Goal>
Start at the line with "The height and" and end with the line with "Action: pos(855,475)". Write those lines of data again with "clock" switched to "timer" and nothing else changed, and leave out the pictures.
________
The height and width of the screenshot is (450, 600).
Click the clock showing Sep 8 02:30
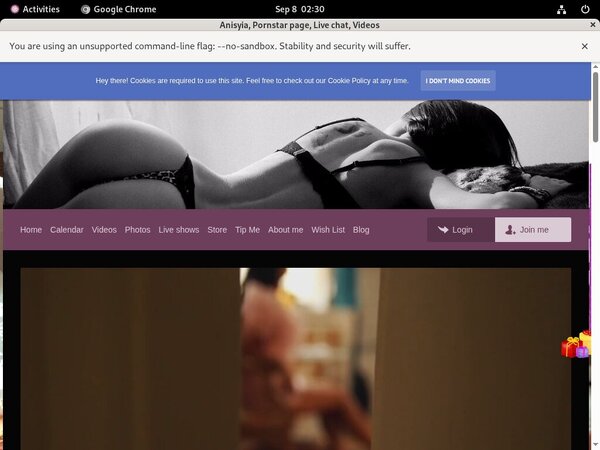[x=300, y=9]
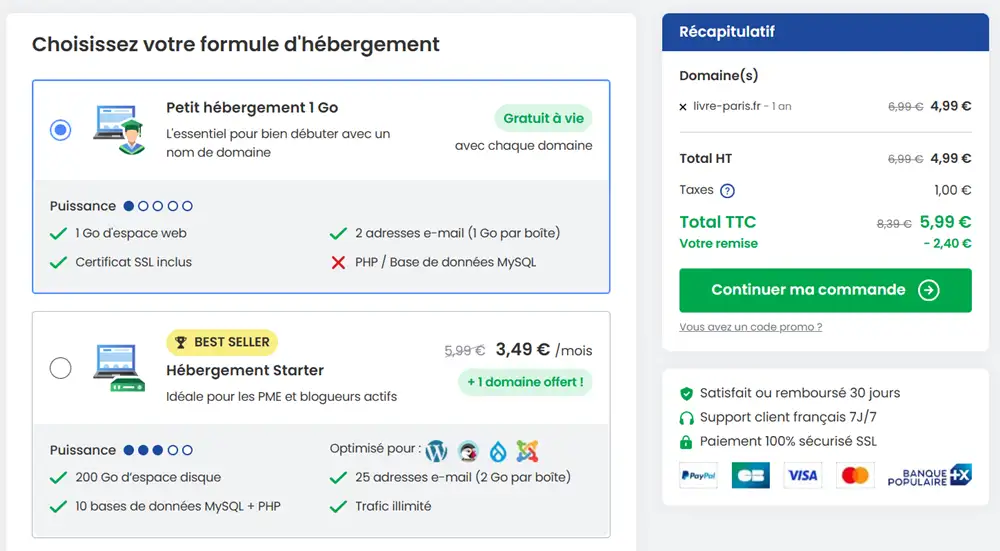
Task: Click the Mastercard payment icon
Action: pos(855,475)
________
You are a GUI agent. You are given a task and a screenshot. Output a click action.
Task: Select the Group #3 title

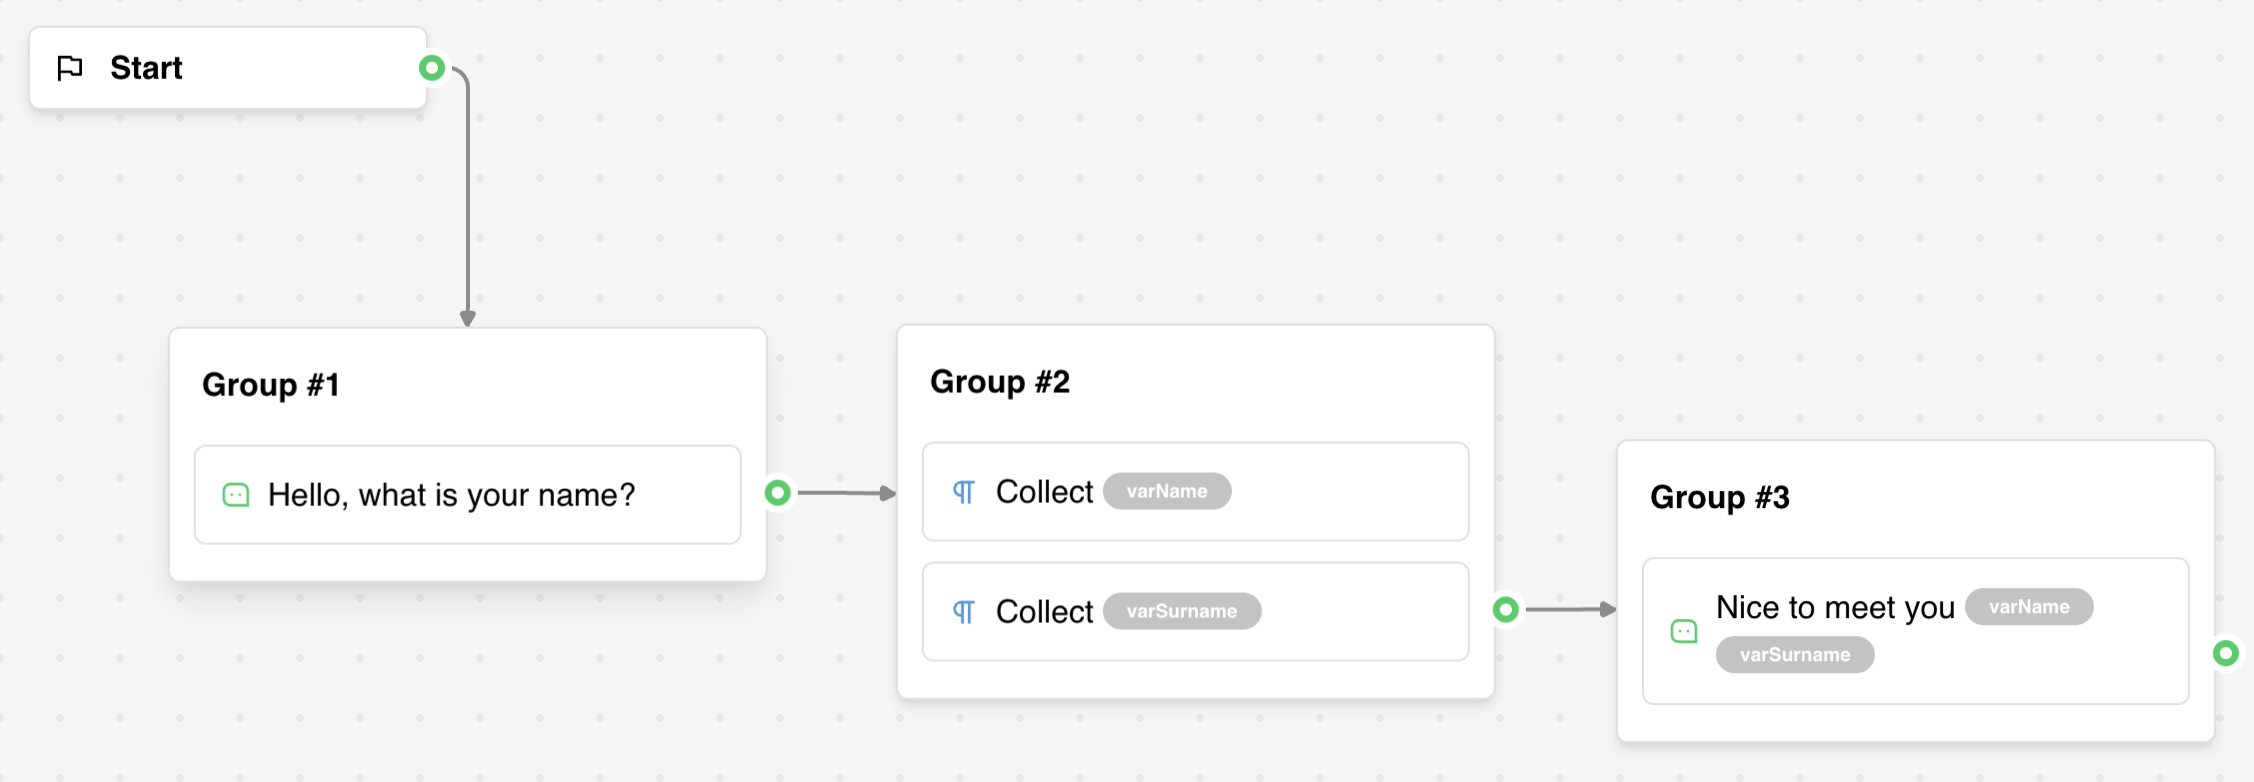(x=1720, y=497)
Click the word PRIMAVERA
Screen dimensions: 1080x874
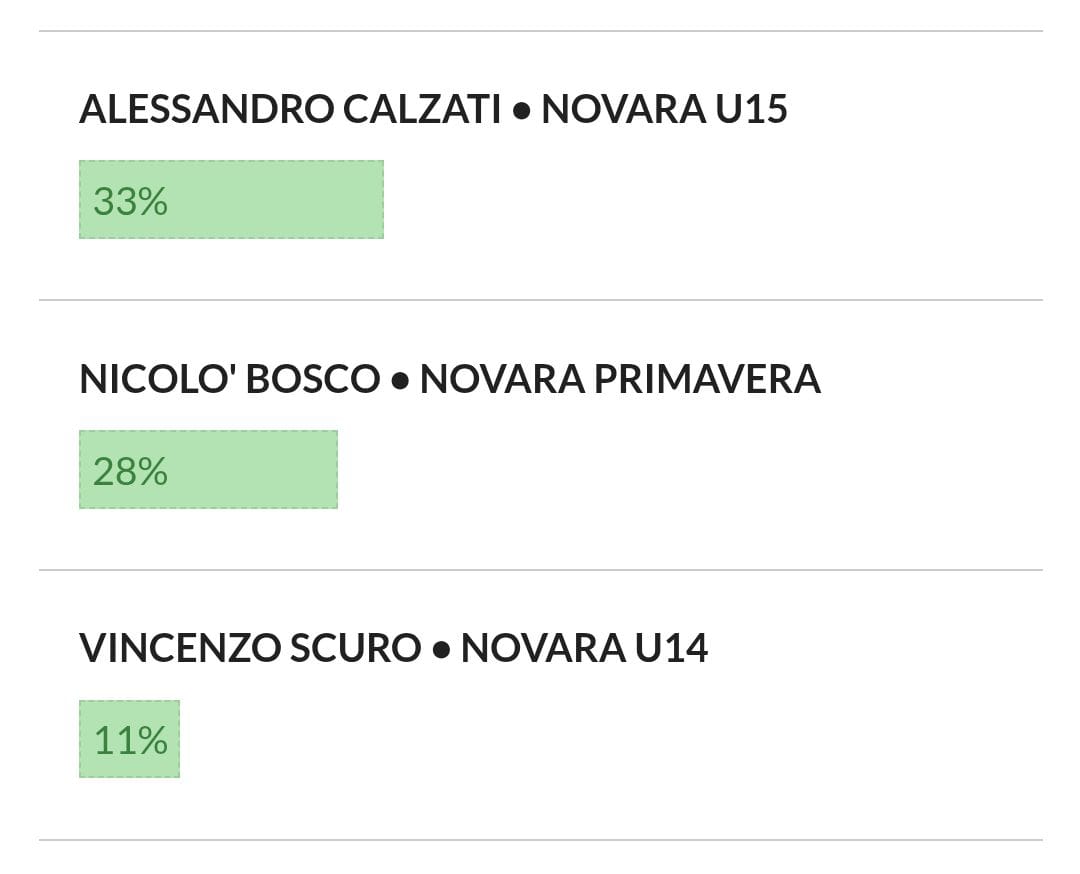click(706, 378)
________
Task solution>
The height and width of the screenshot is (450, 600).
Click the timer showing Sep 8 02:30
[x=300, y=9]
Task: Click the Mastercard payment icon
Action: pos(855,475)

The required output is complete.